Этические работы Фейербаха, написанные в 60-х годах, имеют то характерное отличие от его более ранних философских произведений, что если в последних, будучи материалистом по существу, он избегает называть себя материалистом, то теперь он открыто именует свое учение в соответствии с тем, что оно есть на самом деле, материализмом. «Материализм,— заявляет Фейербах, — есть единственный солидный базис морали» (19, I, стр. 504). Обосновывая свои этические воззрения, он не раз ссылается на своих подлинных предшественников— французских материалистов, соглашаясь с тем или иным положением «пользующейся плохой репутацией» гольбаховской «Системы природы» и опираясь на доводы, приводимые в не менее одиозной для немецких бюргеров книге Гельвеция «Об уме».

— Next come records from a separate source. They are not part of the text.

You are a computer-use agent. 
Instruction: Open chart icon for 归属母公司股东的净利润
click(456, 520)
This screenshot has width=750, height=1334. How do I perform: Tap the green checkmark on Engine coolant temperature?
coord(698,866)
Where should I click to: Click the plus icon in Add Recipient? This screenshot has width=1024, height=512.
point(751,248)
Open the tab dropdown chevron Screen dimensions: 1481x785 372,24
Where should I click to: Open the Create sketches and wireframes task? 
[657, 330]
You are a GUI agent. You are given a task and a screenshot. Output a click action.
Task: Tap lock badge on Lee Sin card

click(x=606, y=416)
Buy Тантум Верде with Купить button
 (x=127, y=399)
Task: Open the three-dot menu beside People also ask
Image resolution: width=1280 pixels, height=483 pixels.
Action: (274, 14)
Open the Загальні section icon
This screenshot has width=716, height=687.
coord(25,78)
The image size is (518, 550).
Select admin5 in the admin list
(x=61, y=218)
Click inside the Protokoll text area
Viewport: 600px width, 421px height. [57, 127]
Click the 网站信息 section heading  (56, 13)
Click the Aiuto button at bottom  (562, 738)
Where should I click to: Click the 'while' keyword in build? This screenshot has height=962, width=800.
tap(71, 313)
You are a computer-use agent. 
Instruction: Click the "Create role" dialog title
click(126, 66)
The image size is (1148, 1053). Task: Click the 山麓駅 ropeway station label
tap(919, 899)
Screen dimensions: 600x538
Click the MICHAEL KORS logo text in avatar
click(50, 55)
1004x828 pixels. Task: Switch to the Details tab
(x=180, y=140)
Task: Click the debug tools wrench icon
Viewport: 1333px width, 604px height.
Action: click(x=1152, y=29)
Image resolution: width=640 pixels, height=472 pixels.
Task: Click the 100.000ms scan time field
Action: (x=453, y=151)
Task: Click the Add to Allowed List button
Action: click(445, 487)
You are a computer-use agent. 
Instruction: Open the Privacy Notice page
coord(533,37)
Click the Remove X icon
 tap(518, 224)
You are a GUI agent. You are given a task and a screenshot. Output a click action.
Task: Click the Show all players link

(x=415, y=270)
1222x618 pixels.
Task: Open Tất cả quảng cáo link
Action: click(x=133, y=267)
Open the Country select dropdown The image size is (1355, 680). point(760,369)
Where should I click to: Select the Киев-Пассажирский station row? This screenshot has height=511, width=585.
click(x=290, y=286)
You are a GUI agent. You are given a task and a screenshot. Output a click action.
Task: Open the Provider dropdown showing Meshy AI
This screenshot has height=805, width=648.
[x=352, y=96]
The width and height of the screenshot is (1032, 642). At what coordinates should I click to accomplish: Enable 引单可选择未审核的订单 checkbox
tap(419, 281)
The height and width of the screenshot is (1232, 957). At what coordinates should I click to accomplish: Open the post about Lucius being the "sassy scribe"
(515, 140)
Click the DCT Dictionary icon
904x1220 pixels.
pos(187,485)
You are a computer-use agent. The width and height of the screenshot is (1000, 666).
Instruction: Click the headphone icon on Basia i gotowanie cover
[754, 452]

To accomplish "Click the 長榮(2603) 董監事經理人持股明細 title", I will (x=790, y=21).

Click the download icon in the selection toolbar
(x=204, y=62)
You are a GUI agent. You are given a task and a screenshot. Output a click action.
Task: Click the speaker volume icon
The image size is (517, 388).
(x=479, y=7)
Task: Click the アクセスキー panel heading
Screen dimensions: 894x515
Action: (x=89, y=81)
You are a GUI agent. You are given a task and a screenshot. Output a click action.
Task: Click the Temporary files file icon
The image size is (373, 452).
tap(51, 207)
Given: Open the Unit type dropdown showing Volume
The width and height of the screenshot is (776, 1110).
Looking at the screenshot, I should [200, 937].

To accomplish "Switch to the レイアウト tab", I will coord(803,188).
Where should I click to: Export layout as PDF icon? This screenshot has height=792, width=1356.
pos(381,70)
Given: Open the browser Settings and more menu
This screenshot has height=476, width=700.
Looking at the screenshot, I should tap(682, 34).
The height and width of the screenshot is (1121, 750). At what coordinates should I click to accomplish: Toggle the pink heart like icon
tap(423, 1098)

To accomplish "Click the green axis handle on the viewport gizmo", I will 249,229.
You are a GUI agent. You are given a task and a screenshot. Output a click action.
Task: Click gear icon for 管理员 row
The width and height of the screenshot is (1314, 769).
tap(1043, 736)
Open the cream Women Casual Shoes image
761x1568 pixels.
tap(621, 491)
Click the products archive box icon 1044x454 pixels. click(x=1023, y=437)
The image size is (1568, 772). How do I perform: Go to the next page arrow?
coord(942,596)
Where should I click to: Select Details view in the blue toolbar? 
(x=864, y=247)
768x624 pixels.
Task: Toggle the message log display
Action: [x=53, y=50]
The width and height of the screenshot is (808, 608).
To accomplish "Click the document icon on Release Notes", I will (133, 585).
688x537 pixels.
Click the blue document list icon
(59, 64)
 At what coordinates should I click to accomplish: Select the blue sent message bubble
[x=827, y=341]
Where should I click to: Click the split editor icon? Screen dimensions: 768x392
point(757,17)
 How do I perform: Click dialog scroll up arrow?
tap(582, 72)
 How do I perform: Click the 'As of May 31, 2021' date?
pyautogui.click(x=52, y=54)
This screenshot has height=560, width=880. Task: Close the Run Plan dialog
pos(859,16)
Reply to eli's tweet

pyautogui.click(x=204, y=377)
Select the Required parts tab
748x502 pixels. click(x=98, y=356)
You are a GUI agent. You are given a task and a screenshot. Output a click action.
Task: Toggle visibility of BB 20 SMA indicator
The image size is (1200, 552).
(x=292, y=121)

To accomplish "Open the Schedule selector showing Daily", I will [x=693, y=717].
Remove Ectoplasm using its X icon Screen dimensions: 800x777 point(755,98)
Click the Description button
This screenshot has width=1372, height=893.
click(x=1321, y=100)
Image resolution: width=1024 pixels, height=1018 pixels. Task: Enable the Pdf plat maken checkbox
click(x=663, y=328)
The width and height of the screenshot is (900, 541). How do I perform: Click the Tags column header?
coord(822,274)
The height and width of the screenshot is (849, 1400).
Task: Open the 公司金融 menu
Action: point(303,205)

Тем не менее, продолжая в истории этических учений линию французских материалистов, этика Фейербаха отличается от их обоснования нравственности все той же характерной для его философии в целом эмоциональной окраской. Его учение о морали не только существенно отлично от рассудочных, расчетливых этических калькуляций утилитаризма, но не совпадает и с «разумным эгоизмом», с его преобладанием рационального начала над эмоциональным, холодного рассудка над чувством. «Мораль не может быть выведена и объяснена из... чистого разума, без чувств» (19, I, стр. 465). Нравственность — это не только разумное, но и желанное поведение. Само мышление «без ощущения удовольствия или счастья в этом мышлении — это пустое, бесплодное, мертвое мышление» (19, I, стр. 591). Это сказано Фейербахом не об одном лишь этическом мышлении, но и о всяком мышлении, «будь то даже самое трезвое, самое строгое, будь то даже математическое мышление» (там же); радость доставляется самим процессом мышления, наслаждение мыслительной деятельностью — элемент счастья.

В то же время совершенно не соответствует действительным взглядам материалиста Фейербаха практикуемая некоторыми новейшими их исказителями иррационалистическая их интерпретация. Чувственная воля, по Фейербаху, не «отчуждается от разума», а действует «при помощи разума», в единении с ним. Здесь, в этике, где «воля» сближается с практическими потребностями, Фейербах отходит от строго созерцательного понимания отношения теории и практики, хотя и не преодолевает такого понимания, поскольку его «воля» еще далека от настоящей «практики» — предметной деятельности, преобразующей объективную действительность.